As the proverb says, a journey of a thousand miles begins with a single step. And the improvement of web performance starts with the identification and prioritization of issues. The good news is that Google provides powerful free tools to facilitate this first step. This article gives an overview of Google’s free tools to access web performance data and translate it into actionable insights.
Lighthouse and Chrome UX report: lab tests vs field data
Lab tests and field data are two complementary approaches to analyzing a page’s web performance.
A lab test records the loading process on an emulated device. Such an experiment helps discover specific web performance issues and estimate their impact. Besides, it is the only way to evaluate the performance of an unpublished or recent page or observe the change of behavior immediately after an update. Google’s program for synthetic testing is open-source; it is called Lighthouse. For mobile experience analysis, Google Lighthouse emulates a connection from a mid-tier mobile on a slow 4G network. When analyzing the desktop experience, Lighthouse emulates a lower-end PC with a 10-megabit-per-second connection.

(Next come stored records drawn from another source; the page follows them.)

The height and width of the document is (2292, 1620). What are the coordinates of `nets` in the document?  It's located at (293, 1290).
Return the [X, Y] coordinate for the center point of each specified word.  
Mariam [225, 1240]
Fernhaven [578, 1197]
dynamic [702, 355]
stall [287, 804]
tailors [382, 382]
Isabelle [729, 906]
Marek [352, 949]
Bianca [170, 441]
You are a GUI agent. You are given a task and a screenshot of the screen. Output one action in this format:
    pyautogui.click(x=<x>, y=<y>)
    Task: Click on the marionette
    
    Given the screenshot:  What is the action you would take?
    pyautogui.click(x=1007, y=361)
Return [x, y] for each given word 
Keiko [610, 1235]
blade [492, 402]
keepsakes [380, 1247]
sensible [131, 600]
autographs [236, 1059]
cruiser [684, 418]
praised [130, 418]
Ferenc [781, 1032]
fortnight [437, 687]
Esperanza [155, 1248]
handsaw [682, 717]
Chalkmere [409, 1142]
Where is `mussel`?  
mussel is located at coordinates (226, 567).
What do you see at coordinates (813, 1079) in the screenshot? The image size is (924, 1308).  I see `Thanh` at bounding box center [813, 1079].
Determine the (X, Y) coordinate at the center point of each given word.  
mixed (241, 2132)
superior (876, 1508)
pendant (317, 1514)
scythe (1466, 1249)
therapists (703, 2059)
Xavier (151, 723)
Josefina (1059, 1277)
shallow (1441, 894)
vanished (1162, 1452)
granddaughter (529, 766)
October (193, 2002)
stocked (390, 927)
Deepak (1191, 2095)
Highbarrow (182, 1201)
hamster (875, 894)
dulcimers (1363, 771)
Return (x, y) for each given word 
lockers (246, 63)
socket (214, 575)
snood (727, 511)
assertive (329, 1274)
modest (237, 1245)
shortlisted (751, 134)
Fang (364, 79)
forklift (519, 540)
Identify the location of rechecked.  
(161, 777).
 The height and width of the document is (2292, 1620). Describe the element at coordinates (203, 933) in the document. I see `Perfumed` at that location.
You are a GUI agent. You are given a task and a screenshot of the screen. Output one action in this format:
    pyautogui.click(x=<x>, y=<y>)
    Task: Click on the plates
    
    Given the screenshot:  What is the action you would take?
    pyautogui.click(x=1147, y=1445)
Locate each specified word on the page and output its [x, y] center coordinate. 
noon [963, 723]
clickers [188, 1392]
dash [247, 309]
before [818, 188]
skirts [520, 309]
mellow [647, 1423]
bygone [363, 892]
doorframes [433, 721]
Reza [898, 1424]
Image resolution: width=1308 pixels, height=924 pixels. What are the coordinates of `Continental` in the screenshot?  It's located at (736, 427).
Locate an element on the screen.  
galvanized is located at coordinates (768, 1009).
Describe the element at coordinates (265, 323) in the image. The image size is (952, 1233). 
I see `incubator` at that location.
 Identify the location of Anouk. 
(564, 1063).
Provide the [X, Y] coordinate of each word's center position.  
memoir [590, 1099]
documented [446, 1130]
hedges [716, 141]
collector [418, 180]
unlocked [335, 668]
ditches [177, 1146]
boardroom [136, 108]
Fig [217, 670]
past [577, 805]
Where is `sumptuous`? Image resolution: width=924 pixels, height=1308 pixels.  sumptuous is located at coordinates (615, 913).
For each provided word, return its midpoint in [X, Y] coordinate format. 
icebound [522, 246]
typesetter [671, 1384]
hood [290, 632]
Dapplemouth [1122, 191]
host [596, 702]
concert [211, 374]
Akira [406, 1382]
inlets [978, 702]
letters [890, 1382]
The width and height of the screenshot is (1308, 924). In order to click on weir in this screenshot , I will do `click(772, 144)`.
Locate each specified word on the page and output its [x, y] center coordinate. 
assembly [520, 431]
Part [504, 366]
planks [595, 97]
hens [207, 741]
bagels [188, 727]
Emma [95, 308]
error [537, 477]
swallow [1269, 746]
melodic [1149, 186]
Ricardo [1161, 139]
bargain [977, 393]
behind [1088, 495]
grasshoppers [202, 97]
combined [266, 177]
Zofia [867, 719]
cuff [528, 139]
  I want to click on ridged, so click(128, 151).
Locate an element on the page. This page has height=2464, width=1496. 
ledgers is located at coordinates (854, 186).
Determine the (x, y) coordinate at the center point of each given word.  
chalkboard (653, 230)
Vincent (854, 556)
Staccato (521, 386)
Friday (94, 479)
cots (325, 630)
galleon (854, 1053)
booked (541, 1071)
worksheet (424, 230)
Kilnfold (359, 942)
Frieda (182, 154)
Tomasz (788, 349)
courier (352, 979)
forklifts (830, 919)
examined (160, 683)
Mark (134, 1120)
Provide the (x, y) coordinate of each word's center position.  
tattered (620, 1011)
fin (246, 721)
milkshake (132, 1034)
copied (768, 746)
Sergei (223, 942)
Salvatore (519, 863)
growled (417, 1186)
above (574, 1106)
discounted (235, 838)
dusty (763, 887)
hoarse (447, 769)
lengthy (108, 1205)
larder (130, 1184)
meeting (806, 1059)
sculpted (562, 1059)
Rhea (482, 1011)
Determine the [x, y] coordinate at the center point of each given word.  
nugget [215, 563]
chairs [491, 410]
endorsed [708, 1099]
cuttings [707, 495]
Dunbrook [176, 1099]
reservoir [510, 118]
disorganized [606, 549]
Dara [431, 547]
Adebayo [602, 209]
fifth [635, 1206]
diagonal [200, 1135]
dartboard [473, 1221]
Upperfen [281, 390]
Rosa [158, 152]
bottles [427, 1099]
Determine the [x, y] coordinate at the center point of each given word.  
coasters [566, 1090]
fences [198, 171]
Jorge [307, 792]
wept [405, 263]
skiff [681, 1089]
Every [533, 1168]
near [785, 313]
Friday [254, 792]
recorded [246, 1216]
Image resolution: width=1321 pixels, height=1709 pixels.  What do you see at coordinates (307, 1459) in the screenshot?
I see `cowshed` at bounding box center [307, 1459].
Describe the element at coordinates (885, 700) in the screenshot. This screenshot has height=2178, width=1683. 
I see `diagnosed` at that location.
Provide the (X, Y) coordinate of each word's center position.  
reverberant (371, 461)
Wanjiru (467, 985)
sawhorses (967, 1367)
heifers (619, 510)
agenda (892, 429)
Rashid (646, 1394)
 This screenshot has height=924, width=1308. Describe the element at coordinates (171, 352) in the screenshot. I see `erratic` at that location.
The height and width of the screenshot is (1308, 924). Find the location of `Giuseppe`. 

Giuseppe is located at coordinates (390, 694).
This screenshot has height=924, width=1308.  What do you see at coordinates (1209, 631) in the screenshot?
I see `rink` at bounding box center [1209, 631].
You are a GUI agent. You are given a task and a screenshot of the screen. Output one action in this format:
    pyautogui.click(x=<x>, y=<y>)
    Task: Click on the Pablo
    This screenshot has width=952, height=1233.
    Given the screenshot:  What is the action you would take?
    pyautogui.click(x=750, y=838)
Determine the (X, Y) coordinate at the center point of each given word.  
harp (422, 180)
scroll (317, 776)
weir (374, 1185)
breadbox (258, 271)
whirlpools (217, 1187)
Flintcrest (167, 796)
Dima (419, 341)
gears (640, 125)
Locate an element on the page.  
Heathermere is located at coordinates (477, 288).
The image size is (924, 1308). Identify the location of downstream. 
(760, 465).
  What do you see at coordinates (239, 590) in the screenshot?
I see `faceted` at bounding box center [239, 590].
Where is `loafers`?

The lab experiments might miss many factors and interactions impacting the real users.
A more accurate picture could be obtained by collecting field data from real users. Field data takes into account the variety of devices and connection speeds of the actual audience. Google records the Core Web Vitals performance from the sessions of users navigating with its Chrome browser. These records are anonymized and aggregated in a public dataset - the Chrome UX Report.
Depending on your needs and technical level, you might choose one of the several ways to access Google Lighthouse and the Chrome UX Report:
- Get an automated audit of a page based on both these sources via the web interface of PageSpeed Insights
- Run a Lighthouse analysis from the dedicated tab of Developer Tools in Chrome browser
- Explore the detailed raw data from Chrome UX Report via the command line interface of BigQuery.
- Communicate with the Lighthouse API and CrUX API to integrate their data into other applications.
The first method is the most attractive for general use. It will be covered in the next section.
How to interpret PageSpeed Insights audits.
PageSpeed Insights (also referred to as PSI) quickly gives an easy-to-interpret report on page load speed and opportunities for its improvement. The tool is accessible via a simple web interface at https://pagespeed.web.dev/.
Let’s run PageSpeed Insights for a category page of Bloom & Wild - a popular flower delivery e-commerce in the UK.
It’s enough to insert the URL of interest and press the blue Analyze button.
By default, the tool displays the audit for the mobile experience. (The audit for desktop experience is available in a separate tab).
The first report shows the page’s Core Web Vitals, measured for real users navigating with Chrome Browser over the last 28 days. (The data comes from the Chrome UX Report). The metrics are given for the 75th percentile. In other words, the page performed worse than the reported figure for 25% of its users.
We can observe that our page fails the Core Web Vitals assessment (based on real users’ experience). This is bad for conversions and is also a negative factor for SEO. In particular, the Largest Contentful Paint, Cumulative Layout Shift, and Interaction to Next Paint metrics are in the red zone.
The next part - the lab test - reproduces the loading experience in a controlled environment. This will help to identify the sources of the poor performance.
The audit is powered by Google Lighthouse. It emulates a connection on a Moto G4 mobile with a slow 4G connection. The page is rated for 4 aspects: loading performance, accessibility, UX best practices, and SEO optimization. The scores are normalized: the highest possible score is one hundred. A score below 50 is considered poor and is marked in red.
The performance score is calculated by comparing the performance indicators to their benchmark values and weighting the results. As of February 2023, the indicators and their weights are as follows: Total Blocking Time (30%), CLS (25%), LCP (25%), Speed Index (10%), FCP (10%).
In practice, it makes little sense to aim for a mobile performance score close to 100. (It is useful to repeat that in contrast to field data on Core Web Vitals, the Lighthouse score has no direct impact on SEO). Only the most lightweight pages with limited functionality might obtain it. A score of over 70 is considered good; it seems to be a reasonable objective for most use cases.
The mobile performance of our test page from Bloom & Wild is assessed as rather poor: 12 out of 100. (The result might slightly change each time you run the test).
PageSpeed Insights lists the recommendations to improve the loading experience, ranked by the potential savings in load time. (These estimations aren’t precise and should only be interpreted as relative indicators of priority).
The limits of free tools by Google and their alternatives
The ease of use and interpretation makes Google Lighthouse a reference for lab testing of performance. However, it lacks options when used out of the box. A free alternative with more flexibility is provided by WebPageTest. It can emulate a much wider range of conditions: dozens of devices, different browsers, locations of connection, and network speeds.
As for the field data from the Chrome UX Report, it has no publicly available alternatives. But keep in mind that this dataset only keeps data related to the Core Web Vitals metrics. If you want to investigate patterns of user interactions with your website (clicks, scrolls, conversions), you’d need to set up real-time user monitoring with a different tool, like Pingdom, Speedcurve or Raygun.